著者
井尻 香代子
出版者
京都産業大学
雑誌
京都産業大学論集. 人文科学系列 (ISSN:02879727)
巻号頁・発行日
no.47, pp.87-102, 2014-03

本稿では,二つの視点から日本の俳句および海外のハイクが広範な普及を実現した原因を探る。第一に,その詩型の短さが意味するものに着目する。俳句は西欧近代文学の影響下に誕生したが,究極の短詩形であることによって,俳諧連歌の発句としての特徴を維持した。それは,創作方法における共同体的な集団性であり,これによって俳句は近代文学における個人主義の価値観を変革するジャンルとなったのである。第二に,日本の俳句の成立と世界への伝播の過程を環境史とエコクリティシズムの視点から検討する。日本の伝統詩歌はその発展のプロセスにおいて,日本列島という限られた領土における自然と人の関わりの破綻に幾度か直面した。

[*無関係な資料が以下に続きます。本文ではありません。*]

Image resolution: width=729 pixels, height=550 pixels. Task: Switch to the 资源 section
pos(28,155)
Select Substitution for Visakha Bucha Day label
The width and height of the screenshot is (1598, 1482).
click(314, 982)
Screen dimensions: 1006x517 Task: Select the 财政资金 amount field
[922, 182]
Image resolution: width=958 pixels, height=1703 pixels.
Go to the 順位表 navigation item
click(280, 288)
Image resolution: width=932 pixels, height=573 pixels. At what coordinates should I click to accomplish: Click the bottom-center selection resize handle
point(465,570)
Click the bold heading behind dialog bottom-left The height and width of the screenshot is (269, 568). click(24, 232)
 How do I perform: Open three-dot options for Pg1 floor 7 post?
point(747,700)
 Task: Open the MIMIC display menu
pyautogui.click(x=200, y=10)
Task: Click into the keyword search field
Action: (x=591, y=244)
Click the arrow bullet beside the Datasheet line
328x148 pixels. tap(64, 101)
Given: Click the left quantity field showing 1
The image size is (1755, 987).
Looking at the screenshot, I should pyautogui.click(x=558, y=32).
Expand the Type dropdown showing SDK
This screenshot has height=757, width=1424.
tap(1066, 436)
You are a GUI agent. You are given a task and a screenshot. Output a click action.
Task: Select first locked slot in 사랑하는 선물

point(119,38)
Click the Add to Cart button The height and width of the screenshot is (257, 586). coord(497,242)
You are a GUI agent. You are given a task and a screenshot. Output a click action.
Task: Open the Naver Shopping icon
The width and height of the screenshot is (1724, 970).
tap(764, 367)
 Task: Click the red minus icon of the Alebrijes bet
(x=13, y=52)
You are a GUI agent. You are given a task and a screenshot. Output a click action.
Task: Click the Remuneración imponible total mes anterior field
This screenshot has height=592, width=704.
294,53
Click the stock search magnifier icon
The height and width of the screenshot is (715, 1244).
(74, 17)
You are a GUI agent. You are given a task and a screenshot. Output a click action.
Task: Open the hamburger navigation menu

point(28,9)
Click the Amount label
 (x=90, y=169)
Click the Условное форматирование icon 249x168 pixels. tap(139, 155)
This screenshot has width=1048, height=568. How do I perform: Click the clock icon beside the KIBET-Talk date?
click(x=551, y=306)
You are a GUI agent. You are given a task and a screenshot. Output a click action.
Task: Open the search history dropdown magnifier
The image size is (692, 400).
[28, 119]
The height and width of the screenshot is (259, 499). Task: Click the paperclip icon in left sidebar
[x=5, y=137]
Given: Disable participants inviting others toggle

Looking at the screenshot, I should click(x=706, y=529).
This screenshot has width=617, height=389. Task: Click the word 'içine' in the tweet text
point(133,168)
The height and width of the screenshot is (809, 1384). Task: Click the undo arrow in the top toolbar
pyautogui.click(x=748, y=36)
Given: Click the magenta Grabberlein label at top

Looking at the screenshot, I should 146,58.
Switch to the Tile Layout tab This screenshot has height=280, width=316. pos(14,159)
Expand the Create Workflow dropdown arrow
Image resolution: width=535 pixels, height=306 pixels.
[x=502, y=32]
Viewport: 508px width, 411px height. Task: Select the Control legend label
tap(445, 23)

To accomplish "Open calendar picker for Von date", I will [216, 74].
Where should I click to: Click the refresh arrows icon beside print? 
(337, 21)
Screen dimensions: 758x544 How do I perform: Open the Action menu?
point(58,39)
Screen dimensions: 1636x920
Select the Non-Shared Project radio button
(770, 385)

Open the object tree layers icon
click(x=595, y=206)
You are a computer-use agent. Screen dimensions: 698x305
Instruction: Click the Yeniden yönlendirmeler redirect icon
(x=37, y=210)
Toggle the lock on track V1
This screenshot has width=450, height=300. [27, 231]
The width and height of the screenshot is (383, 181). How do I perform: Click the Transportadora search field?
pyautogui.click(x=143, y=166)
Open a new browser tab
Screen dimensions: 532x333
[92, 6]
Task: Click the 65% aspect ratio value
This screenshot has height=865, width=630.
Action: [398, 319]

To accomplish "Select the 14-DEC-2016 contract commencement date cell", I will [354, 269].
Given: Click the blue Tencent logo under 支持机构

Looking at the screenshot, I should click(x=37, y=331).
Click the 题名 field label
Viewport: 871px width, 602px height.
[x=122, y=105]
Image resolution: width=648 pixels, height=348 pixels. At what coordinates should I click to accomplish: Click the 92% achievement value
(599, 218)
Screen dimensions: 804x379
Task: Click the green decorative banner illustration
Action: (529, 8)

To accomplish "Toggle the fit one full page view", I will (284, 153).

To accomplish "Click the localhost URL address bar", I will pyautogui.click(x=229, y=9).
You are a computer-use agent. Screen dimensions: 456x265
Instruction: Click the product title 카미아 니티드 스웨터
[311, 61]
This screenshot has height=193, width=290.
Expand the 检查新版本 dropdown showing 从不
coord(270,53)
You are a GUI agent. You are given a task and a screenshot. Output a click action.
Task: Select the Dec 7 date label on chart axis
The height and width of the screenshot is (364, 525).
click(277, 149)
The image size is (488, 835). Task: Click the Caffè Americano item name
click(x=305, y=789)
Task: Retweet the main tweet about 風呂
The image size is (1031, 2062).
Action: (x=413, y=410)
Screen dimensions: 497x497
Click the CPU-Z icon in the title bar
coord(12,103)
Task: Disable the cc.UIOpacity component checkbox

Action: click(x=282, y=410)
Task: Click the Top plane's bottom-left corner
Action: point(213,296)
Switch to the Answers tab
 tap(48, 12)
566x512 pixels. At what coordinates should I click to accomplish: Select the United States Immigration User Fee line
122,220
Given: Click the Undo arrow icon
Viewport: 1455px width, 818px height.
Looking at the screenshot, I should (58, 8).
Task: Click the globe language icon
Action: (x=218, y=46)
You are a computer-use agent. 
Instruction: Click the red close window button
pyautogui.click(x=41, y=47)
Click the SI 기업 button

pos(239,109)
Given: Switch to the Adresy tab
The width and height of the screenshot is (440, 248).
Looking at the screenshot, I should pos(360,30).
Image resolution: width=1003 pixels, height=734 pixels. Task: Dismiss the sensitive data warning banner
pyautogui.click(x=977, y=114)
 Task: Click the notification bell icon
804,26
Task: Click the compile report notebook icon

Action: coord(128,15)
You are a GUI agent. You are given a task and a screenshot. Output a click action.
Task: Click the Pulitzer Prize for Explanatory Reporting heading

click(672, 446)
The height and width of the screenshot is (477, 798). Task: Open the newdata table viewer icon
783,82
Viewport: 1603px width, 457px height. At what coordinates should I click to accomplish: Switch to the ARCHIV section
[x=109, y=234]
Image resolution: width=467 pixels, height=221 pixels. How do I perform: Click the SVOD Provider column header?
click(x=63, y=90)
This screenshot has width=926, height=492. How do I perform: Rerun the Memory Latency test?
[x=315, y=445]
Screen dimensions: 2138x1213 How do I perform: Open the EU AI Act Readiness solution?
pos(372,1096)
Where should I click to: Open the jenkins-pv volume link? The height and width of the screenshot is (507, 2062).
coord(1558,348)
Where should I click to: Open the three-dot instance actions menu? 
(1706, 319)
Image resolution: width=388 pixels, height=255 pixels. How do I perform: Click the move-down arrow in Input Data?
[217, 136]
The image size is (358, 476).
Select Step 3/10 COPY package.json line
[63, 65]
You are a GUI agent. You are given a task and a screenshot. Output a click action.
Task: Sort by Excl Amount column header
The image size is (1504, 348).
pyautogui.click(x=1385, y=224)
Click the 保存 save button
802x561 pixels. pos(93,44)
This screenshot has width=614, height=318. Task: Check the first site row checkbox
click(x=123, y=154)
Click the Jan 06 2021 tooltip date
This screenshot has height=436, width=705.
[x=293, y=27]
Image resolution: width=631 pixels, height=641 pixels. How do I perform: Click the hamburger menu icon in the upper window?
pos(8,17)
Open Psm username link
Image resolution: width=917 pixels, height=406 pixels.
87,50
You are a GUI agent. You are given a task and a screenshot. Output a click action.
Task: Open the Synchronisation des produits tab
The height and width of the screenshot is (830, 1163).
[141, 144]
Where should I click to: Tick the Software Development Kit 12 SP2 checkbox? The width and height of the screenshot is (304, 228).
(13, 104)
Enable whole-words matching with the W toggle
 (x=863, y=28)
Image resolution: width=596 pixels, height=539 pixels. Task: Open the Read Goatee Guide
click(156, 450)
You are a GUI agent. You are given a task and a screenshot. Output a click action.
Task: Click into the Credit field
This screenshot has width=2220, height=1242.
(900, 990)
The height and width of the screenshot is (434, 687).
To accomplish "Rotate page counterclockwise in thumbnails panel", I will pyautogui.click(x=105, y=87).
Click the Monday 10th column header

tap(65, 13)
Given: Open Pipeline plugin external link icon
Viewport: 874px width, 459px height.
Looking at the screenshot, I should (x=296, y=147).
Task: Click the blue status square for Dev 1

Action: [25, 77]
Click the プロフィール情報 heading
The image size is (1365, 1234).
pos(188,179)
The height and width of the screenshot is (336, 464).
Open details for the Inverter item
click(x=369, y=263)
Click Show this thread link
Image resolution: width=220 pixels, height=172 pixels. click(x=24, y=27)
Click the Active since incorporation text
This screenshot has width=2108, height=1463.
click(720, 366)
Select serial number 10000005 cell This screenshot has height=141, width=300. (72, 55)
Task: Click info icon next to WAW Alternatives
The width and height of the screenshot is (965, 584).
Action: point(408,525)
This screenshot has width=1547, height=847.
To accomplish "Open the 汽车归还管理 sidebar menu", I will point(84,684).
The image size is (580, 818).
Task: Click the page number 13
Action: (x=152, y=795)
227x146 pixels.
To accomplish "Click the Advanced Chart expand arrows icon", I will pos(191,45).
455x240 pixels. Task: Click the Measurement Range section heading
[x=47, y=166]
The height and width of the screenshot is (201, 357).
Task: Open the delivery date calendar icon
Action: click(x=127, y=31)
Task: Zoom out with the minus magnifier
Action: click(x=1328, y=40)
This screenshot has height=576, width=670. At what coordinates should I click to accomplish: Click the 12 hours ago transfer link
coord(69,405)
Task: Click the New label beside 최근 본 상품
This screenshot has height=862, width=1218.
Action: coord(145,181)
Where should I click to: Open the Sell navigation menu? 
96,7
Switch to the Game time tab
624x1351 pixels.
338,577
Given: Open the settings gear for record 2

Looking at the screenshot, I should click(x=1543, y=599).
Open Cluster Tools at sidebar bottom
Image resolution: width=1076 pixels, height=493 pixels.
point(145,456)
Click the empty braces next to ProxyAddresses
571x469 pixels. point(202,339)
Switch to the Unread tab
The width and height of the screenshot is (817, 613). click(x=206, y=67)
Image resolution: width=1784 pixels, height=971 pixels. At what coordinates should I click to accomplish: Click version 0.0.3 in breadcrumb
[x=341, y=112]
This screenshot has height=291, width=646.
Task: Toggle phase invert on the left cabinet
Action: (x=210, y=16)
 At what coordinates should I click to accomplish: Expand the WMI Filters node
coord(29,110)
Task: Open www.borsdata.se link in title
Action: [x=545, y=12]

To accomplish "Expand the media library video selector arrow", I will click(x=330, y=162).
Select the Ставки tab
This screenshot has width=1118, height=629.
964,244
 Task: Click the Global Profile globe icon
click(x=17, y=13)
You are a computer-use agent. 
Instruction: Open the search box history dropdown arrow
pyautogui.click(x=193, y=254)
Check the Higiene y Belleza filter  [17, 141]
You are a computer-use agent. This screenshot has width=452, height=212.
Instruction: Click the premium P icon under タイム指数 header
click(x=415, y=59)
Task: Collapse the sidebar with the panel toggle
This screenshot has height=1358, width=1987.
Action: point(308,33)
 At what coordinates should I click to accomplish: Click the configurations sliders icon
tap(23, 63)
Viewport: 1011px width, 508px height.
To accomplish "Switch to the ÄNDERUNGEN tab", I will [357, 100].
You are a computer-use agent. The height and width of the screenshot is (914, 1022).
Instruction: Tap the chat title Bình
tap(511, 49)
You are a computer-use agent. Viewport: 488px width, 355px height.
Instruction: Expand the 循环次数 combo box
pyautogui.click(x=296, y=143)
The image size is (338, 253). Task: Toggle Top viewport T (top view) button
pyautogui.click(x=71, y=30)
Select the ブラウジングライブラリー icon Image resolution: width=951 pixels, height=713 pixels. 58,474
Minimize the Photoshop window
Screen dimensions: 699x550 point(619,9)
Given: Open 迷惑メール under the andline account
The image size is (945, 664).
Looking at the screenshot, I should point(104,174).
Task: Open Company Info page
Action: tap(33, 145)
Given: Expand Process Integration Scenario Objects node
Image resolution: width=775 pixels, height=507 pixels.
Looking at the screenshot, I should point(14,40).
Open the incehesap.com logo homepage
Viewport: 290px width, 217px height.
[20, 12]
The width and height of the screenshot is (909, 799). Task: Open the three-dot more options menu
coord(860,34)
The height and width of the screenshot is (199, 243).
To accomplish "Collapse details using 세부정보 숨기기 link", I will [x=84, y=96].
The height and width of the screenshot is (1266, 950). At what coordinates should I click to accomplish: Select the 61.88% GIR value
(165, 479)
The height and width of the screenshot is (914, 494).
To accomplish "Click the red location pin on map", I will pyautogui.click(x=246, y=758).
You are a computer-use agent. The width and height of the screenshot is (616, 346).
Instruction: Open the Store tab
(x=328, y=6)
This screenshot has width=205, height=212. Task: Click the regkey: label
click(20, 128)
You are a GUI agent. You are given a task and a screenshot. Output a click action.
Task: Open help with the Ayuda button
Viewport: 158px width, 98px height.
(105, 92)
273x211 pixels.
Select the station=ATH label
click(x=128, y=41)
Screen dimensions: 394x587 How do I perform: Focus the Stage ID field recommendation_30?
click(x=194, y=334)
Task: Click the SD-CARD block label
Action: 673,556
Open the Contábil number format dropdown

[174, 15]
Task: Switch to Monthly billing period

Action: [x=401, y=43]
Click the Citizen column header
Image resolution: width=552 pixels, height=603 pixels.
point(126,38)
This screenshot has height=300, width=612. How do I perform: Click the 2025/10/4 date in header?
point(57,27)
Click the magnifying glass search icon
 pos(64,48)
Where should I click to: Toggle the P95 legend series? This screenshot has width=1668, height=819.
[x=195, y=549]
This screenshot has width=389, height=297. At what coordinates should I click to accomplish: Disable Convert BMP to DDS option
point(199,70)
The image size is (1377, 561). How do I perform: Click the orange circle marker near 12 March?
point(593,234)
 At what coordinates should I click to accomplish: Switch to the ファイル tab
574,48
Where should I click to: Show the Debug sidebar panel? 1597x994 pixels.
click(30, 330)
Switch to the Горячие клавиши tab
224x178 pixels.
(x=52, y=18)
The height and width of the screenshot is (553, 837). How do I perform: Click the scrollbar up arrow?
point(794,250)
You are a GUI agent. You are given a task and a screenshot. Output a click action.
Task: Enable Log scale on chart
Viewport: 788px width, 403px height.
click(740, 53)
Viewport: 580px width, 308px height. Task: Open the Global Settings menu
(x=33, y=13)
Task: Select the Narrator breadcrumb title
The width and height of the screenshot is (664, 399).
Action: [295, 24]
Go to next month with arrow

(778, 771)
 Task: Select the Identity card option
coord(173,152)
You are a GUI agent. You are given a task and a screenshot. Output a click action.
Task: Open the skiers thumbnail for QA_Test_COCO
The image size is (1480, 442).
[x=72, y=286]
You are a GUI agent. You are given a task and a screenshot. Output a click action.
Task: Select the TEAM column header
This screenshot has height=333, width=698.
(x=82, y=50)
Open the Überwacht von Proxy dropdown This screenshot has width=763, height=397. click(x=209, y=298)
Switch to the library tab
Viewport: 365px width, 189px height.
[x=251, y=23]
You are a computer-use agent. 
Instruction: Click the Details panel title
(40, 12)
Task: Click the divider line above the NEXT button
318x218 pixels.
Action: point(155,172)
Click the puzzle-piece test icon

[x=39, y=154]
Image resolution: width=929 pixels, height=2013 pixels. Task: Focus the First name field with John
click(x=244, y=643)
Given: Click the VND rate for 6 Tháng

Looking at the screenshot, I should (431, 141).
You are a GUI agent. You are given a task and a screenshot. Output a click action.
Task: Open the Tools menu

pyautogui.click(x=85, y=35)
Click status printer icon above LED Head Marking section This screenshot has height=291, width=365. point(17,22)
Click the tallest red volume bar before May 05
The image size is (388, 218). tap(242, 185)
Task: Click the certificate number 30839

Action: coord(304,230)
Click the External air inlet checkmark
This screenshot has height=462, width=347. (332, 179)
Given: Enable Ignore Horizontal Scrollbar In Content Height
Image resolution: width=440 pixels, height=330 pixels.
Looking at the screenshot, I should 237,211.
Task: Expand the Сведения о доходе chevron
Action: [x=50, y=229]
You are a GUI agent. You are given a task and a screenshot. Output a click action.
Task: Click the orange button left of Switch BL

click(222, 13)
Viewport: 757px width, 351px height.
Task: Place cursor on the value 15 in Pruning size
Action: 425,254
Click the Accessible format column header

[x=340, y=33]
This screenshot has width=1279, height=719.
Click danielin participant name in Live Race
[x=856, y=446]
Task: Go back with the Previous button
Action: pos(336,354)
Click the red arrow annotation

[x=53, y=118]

そのたびに自然観および言語を更新し,連歌,俳諧連歌,俳句という新しいジャンルを生み出したのである。俳句の形式や言語には,そうした自然観の枠組みの変遷が刻み込まれている。欧米におけるハイクの受容は環境思想やエコロジーへの関心とリンクして進展した。多言語で制作されるハイクには,各地域の生物文化の多様性を守り共生しようとする価値観が共有されている。